A Case of the Bronchial Artery-Pulmonary Vein Malformation

기관지동맥-폐정맥의 동정맥기형 1예

  • Yoo, Tae-Seok (Department of Internal Medicine, College of Medicine, Konkuk University) ;
  • Jo, Young-Il (Department of Internal Medicine, College of Medicine, Konkuk University) ;
  • Heo, Weon-Man (Department of Internal Medicine, College of Medicine, Konkuk University) ;
  • Jin, Choon-Jo (Department of Internal Medicine, College of Medicine, Konkuk University) ;
  • Song, Kwang-Seon (Department of Internal Medicine, Wonju College of Medicine, Yonsei University) ;
  • Yong, Suk-Joong (Department of Internal Medicine, Wonju College of Medicine, Yonsei University) ;
  • Shin, Kye-Chul (Department of Internal Medicine, Wonju College of Medicine, Yonsei University)
  • 유태석 (건국대학교 의과대학 내과학교실) ;
  • 조영일 (건국대학교 의과대학 내과학교실) ;
  • 허원만 (건국대학교 의과대학 내과학교실) ;
  • 진춘조 (건국대학교 의과대학 내과학교실) ;
  • 송광선 (연세대학교 원주의과대학 내과학교실) ;
  • 용석중 (연세대학교 원주의과대학 내과학교실) ;
  • 신계철 (연세대학교 원주의과대학 내과학교실)
  • Published : 1995.10.31

Abstract

The bronchial artery-pulmonary vein malformation should be called the systemic artery-to-pulmonary vein arterioveonus malformation in the lung.
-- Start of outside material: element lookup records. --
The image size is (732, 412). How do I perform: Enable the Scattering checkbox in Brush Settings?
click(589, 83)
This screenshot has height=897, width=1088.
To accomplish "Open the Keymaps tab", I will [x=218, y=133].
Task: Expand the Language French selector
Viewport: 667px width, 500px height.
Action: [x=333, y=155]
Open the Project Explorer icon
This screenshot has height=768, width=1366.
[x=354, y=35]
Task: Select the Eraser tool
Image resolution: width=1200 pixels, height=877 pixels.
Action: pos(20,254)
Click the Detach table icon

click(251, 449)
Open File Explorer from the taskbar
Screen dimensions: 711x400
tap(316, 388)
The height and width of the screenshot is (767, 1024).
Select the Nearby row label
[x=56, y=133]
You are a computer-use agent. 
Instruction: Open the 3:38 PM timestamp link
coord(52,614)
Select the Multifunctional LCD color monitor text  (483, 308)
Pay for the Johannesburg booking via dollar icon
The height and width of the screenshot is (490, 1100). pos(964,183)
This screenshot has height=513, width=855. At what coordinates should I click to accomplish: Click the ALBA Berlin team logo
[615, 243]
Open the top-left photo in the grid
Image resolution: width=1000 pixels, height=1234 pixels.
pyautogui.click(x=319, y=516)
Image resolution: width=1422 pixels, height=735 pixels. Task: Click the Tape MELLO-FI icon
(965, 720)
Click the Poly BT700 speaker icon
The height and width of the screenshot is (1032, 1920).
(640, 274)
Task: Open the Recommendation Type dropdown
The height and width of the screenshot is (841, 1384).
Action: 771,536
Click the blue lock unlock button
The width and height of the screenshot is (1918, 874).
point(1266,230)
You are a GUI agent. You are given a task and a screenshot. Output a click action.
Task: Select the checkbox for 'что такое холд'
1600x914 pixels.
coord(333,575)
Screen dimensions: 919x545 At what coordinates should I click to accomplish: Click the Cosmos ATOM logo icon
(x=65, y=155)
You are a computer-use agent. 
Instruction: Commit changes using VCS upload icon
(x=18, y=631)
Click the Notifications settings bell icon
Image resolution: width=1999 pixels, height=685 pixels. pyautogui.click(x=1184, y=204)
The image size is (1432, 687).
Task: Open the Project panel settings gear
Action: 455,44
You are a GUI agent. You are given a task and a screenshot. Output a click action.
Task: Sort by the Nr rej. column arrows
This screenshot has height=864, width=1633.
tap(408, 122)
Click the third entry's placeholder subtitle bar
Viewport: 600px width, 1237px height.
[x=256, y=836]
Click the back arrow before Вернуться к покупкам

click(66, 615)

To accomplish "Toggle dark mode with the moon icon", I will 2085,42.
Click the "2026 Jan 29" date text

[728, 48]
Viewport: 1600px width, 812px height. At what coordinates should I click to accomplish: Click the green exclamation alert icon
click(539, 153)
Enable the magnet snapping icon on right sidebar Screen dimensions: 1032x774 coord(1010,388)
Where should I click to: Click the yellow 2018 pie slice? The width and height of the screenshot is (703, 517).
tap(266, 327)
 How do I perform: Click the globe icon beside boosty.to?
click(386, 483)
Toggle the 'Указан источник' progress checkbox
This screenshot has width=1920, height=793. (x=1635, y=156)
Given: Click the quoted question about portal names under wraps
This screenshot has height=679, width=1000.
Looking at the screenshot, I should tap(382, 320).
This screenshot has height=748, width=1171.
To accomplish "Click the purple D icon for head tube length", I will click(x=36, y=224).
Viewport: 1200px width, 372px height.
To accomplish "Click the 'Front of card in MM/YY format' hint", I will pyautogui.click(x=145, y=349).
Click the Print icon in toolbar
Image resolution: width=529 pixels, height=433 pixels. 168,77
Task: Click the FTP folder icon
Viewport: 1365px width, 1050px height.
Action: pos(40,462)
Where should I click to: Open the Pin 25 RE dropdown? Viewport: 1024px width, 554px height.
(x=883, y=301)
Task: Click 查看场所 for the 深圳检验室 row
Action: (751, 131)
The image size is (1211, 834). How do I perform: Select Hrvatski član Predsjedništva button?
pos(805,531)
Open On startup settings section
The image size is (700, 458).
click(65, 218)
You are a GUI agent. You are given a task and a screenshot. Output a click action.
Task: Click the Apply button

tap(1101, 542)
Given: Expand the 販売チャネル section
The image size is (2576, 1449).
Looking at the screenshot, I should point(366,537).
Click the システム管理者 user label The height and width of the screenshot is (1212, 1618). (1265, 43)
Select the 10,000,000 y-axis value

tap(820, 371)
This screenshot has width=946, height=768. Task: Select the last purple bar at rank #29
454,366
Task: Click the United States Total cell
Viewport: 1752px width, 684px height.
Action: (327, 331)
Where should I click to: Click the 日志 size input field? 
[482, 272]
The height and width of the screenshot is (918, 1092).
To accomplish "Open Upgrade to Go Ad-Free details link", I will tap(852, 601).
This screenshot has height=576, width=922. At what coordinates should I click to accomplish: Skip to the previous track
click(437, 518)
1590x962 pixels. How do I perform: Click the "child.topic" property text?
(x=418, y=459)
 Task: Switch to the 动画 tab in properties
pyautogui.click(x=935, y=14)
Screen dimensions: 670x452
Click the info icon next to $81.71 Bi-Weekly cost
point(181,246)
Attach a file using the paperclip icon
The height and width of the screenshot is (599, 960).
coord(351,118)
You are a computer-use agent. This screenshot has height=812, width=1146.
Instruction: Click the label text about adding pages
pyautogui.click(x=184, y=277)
Although pulmonary arteriovenous malformation has been well documented in intrapulmonary arteriovenous malformation, the systemic artery-to-pulmonary vein arteriovenous malformation is rare. Most patients with systemic artery-to-pulmonary vein arteriovenous malformation is asymptomatic and the diagnosis of these anomaly may be done by continuous murmur or abnormal chest X-ray on the physical examination. The pathogenesis of this condition is congenital malformation which explains these anastomoses between the pulmonary vein and accessory brachial arteries and acquired malformation which explains development of new blood vessel to supply large enough to cause significant systemic-pulmonary shunts due to inflammation secondary to infection, trauma, or previous surgery. We experienced a case of the bronchial artery-pulmonary vein malformation which was detected on angiography in 20-year-old women whose chief complain is hemoptysis. This massive hemoptysis was controlled by selective brachial artery embolization with Gelfoam and Ivalon particles.

저자등은 객혈을 주소로 내원한 기관지동맥과 폐정맥의 동정맥기형 1예를 기관지동맥 조영술로 확진하고 치료하였기에 문헌고찰과 함께 보고하는 바이다.